After the Democratic nomination debate a few days ago, we began to wonder just exactly how the millennials of our generation felt about the candidates. How accurate is the stereotype that all college students love Bernie Sanders? In an effort to measure the consensus of our generation's political efficacy, we dive into the application data first hand to see for ourselves.

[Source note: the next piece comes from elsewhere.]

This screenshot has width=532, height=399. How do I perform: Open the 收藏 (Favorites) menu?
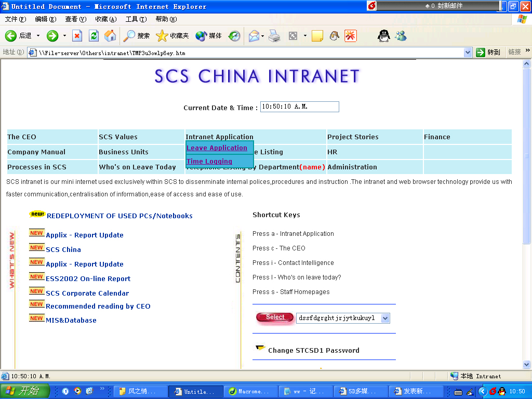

We assumed that Yik Yak users represent a statistically representative sample population of the campuses.
What it does
This program takes Yaks (or posts) from the Yik Yak platform across a hundred popular campuses across the United States, and produces both a geographical and a lexicographical model of each individual campus and the climate of Yik Yak as a whole. We analogize this to the opinions of college students. While we were too late to retrieve the Democratic Debate yaks because they are recycled on a daily basis, we found that analyzing the yaks even after the debate produced statistically significant trends about not just individual campuses, but about yik yak users as a whole.
How we built it
We scraped each individual Yak after reverse-engineering the Yik Yak Web API, analyzed it semantically utilizing Alchemy's Watson Contextual Analysis to produce the lexicographical model, and plotted these campuses using AmCharts and associated them with the generated keywords.We hosted the database for the sentiment using MySQL, used a MAMP framework, and used Alchemy API for natural language processing.
Challenges we ran into
Accomplishments that we're proud of
Actually producing a comprehensible data model that somebody can analyze without having a background in Data Science or Analytics. Anyone can look at this model and understand exactly what the climate of the campuses is.
What we learned
We learned that college kids really love girls, BONJOURNO ROME, cute asian guys, ahhh warm weather, and girls (did I say that already?).
What's next for YAKMAP
We want to make the design way more modular and constantly updating, and be able to scrape the Yik Yak data in a way that does not nuke their server. The way we have implemented right now is a negligible load on their server, and we believe maintaining that integrity is essential to the ethic continuation of our project.